He’s won seven Grammys and an Oscar, he’s tall and handsome, and “Uptown Funk” was his song — yet Mark Ronson remains one of the most low-key stars in the business. Picture him playing guitar or standing at a podium, flashy award in hand, next to Amy Winehouse or Gaga or Miley and you might say, “Oh right!,” but the “Back to Black” and “Star Is Born” collaborator has a surprisingly low profile for such close company.

In the context of this album, Ronson’s relative anonymity works in his favor when it comes to following up a massive global smash like “Uptown Funk” — because so many people assumed it was a Bruno Mars song, there’s commensurately less pressure on Ronson (from the public anyway) to follow it up. And as he said in a recent New York Times profile, he didn’t try, instead creating an album of what he calls “sad bangers” in the wake of a recent marital split.

While he’s far too dismissive of the fine songs and gorgeous sonic atmospheres here, there are no horn sections or bro-downs in sight: The guest vocalists are entirely female — Cyrus, Camila Cabello, Alicia Keys, Lykke Li, Angel Olsen, relative newcomer King Princess and a trio of hit songwriters less known as singers (Diane Gordon, Yebba and Ilsey) — and the vibe is chill without necessarily being low-key.

In fact, the album’s title is perfect. Far from the occasionally beery bluster of 2015’s “Uptown Special,” this one is more of a wine or relaxed mixed-drink outing: Think Massive Attack or the low-key offerings from their British progeny like Rudimental or Jess Glynne, or even some of Sade’s later work. There’s lots of echo, midtempo beats and distant strings or synths.

Cabello weighs in with what might be the most pop-friendly track here, “Find U Again,” which has a sultry melody, a comfortable groove and a mellifluous, vocoder’ed middle eight, and King Princess continues in a similar vibe and sound with “Pieces of Us.” Cyrus’ Tarantino-esque spaghetti-western opus “Nothing Breaks Like a Heart” works much better in the context of this album than on its own — she remains, oddly, one of the most underrated star singers working today — and indie luminary Angel Olsen veers between deadpan and passionate in a strong showcase for her formidable vocal skill.

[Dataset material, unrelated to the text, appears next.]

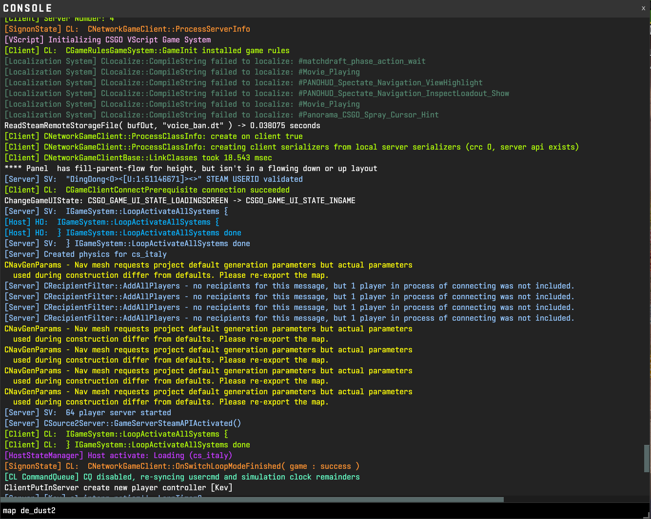Screen dimensions: 651x519
Task: Click the CONSOLE title bar label
Action: [x=27, y=8]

Similarly, Yebba shows off her formidable and versatile skills during a three-song stint that dominates the center of the album; Alicia Keys keeps to the chorus of “Truth” and cedes the spotlight to Portland, Oregon rapper The Last Artful, Dodgr (yes that’s one name, Tyler, the Creator-style).

Yet two of the strongest songs here both come from Lykke Li, who is also one of the more underrated yet distinctive singers working today. Her two contributions have some of the strongest melodies on the album, and her breathy, intimate delivery evokes Robyn and is a bullseye for intellipop fans.

As is most of this album. With “Late Night Feelings,” Ronson has served up a perfect post-night-out soundtrack, romantic and intimate — and a real album, with nary a weak track to disrupt the late-night feels (sorry).